Scattering and stability for ODE-type blow-up surfaces for focusing nonlinear wave equations
Istvan Kadar, Warren Li
TL;DR
This work analyzes the focusing nonlinear wave equation $\Box\phi+|\phi|^{p-1}\phi=0$ in Minkowski space for arbitrary $p>1$ and dimension, constructing solutions that blow up on a given spacelike hypersurface with an ODE-type singularity. The authors develop a two-gear framework: a scattering construction that encodes singularities via smooth hypersurface data $f$ and scattering data $\psi$, and a stability analysis that shows these singularities persist under high-regularity perturbations away from the singularity, with blow-up surfaces and data depending continuously on the perturbations. Central to the approach is the $(\tau,z)$-coordinate formulation which converts the singular surface into a zero-set of $\tau$ and introduces Jacobian quantities $W,V^i$ and lapse $\Omega^2$, enabling energy-methods and transport estimates to control the solution and the geometry of the blow-up. The paper provides precise asymptotics and a robust energy-transport framework that handles derivative loss and yields a local scattering theory in high regularity spaces, applicable in any dimension and for all $p>1$. These results extend prior low-regularity blow-up analyses by delivering a general, local, hypersurface-based stability theory with a clear geometric interpretation and potential implications for threshold phenomena in nonlinear wave dynamics.
Abstract
We study the focusing power nonlinear wave equation with any power, in Minkowski space of any spacetime dimension.

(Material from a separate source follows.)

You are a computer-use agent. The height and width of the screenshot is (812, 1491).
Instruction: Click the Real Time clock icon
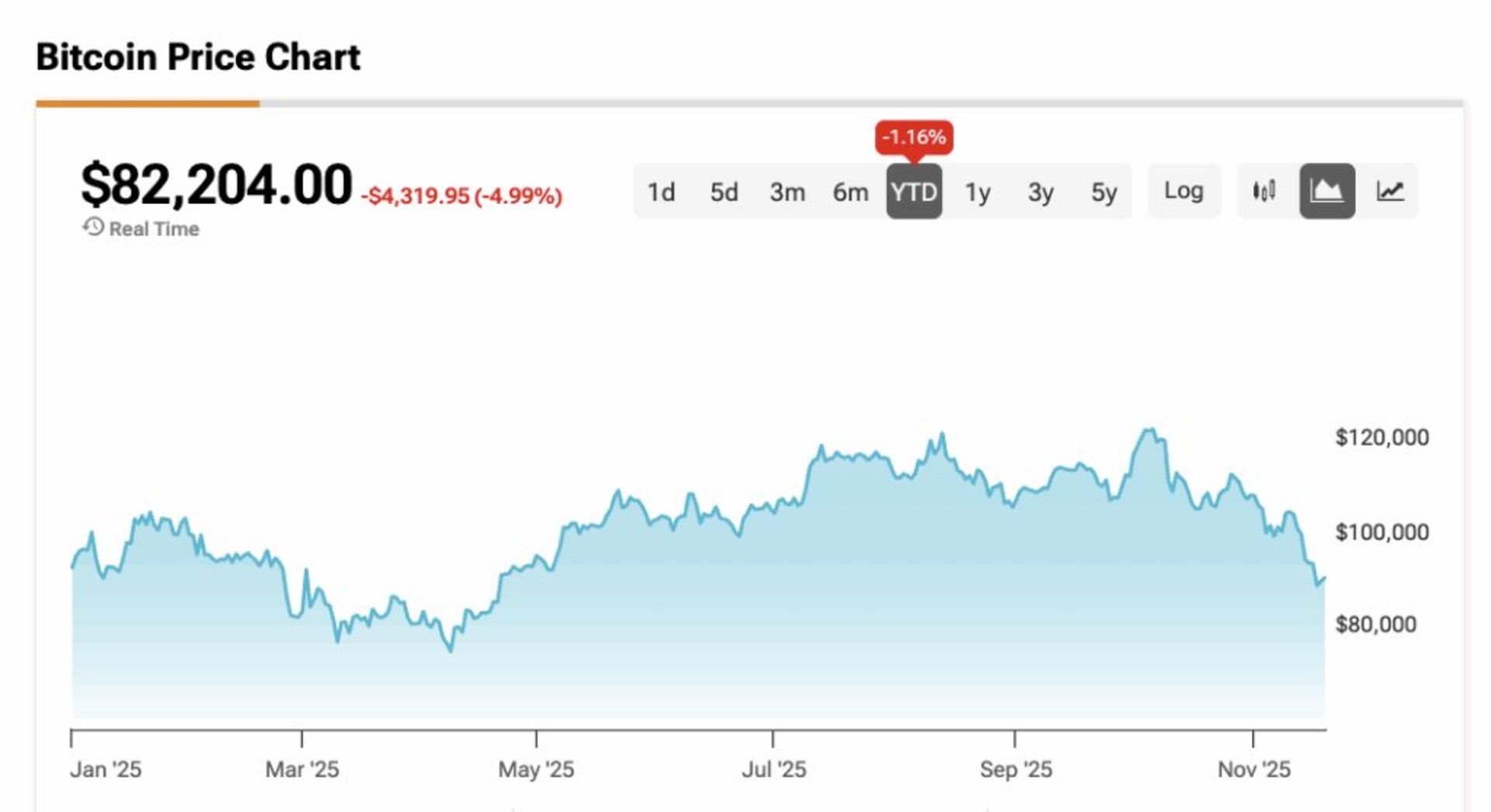[93, 227]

We present a complete understanding of the local stability and scattering theory (both in high regularity spaces) for solutions exhibiting ODE type blow-up on spacelike hypersurfaces, with the blow-up at each point modelled by the explicit solution $φ_{\mathrm{model}} = c_p t^{-α_p}$. Given a sufficiently regular spacelike hypersurface $Σ_f$, together with auxiliary scattering data $ψ$, we construct the unique corresponding solution to the nonlinear wave equation that (locally) forms an ODE type singularity on $Σ_f$ attaining $ψ$ as scattering data. Conversely, we show that such ODE type singularities are (locally) stable to suitably regular perturbations away from the singularity, and that the blow-up surface and scattering data remain regular, in a continuously dependent manner, following such perturbations.